Winter 2007 Articles:

  1. Intangible Asset Valuations: Spot These Common Errors Before Going into Court
  2. 'What Not to Do' When Structuring a 'Fair' Merger
  3. 5th Circuit Reverses McCord, Confirming Original Marketability Discounts
  4. Reasonable Comp. Analysis Rejected for Lack of Reasonable Comparables

1. Intangible Asset Valuations: Spot These Common Errors Before Going into Court

When reviewing your expert’s intangible asset valuation—or the opposing party’s—it’s critical to identify the most common errors that can cause a court to discredit or even disregard a report. The following checklist serves as a quick guide to avoid the most obvious deficiencies:

  • Is the standard of value followed? Has the analyst carefully disclosed and defined the applicable standard of value? Has the standard of value been followed consistently throughout?
  • Are all three valuation methods considered? These include the income, market, and asset approaches.
  • Is the internal analysis consistent? For example:
    • Did the analyst match pricing multiples or capitalization rates to the wrong economic income measure?
    • Are current intangible asset operational data matched to different time periods, without appropriate adjustment?
    • Did the analyst "normalize" financial statements without also normalizing the corresponding data for selected comparable companies?
    • Was a "highest and best use" analysis performed?
    • Was an "actual use" analysis also performed?
    • Did the analyst make extraordinary, subjective, or speculative assumptions?
  • Is there sufficient support for selected variables? Any analyst should document the data used, the procedures performed, and the valuation conclusions reached. There should also be sufficient tracing from the data in the quantitative analysis to the intangible asset in the owner/operator financial statement.
  • Do the numbers add up? Mathematical errors are more common than anyone cares to admit; check all numerical calculations for accuracy, and make sure rounding conventions are consistent.
  • Does the analyst rely too heavily on 'rules of thumb'? These serve only as a "sanity check," not as a basis from which to derive substantial intangible asset valuations.
  • Is there sufficient data and research? The analyst should have conducted all relevant research, clearly threading the data into the quantitative analysis and valuation conclusions.
  • Is there adequate due diligence? The analyst should have reviewed all relevant contracts and corporate documentation, including internal financial statements and external marketing statements. Sales, licenses, contingent liabilities, and litigation should have also been considered.
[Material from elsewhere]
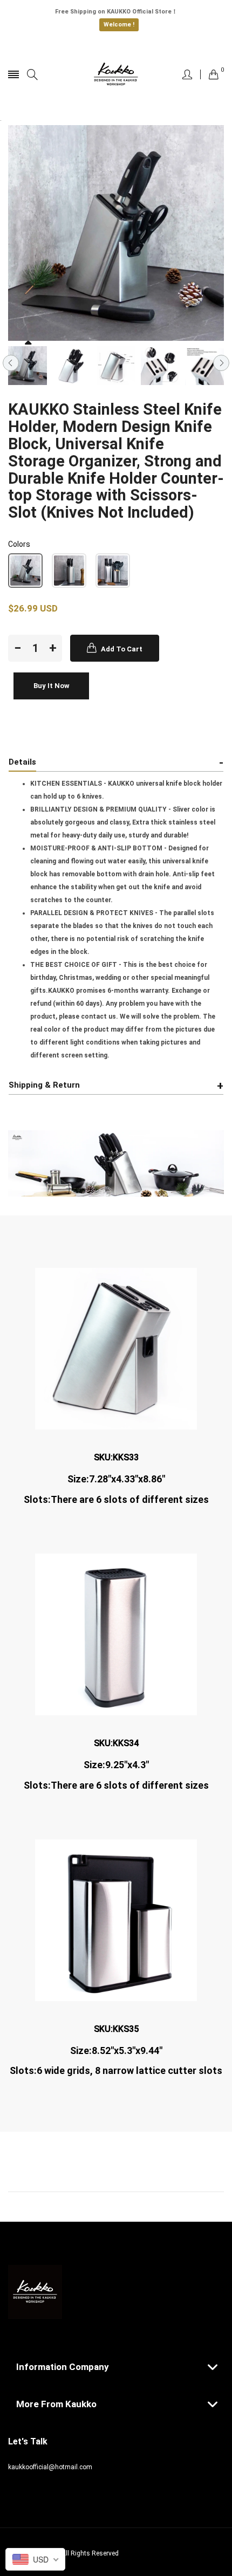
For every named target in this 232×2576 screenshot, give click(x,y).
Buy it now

2. 'What Not to Do' When Structuring a 'Fair' Merger

Gesoff v. IIC Industries, Inc., et al.,
2006 Del. Ch. LEXIS (May 18, 2006)

In a going-private transaction that was "marked with grave examples of unfairness," the Delaware Chancery Court found, among other flaws in the merger process, a "plainly unfair price" for the company's minority stockholders.

First mistake: Parent assumes all authority for attorney and appraiser

A foreign holding company owned 78% of a publicly traded U.S. subsidiary, which controlled various companies. To simplify its cost structure, the parent company sought to remove the subsidiary’s minority stockholders by going private. In early 2001, the parent board authorized a bid at $13 per share, and approved funds for a fairness opinion and a special committee. All good so far: But then the parent CFO invited only one subsidiary director to the special committee, allowing him no authority to choose an attorney or investment banking firm as the financial advisor for the special committee.

The negotiations that followed were "entirely inadequate," according to the Court. An internal email between the CFO and the attorney dictated that the parent would make a "lowish" bid to the subsidiary board, which would hire the investment bank to evaluate the bid. The bankers would then recommend a "slightly higher" bid, which the parent would meet and the bankers approve, and "the door would then be open for [the parent] to make its tender offer for the shares of" the subsidiary.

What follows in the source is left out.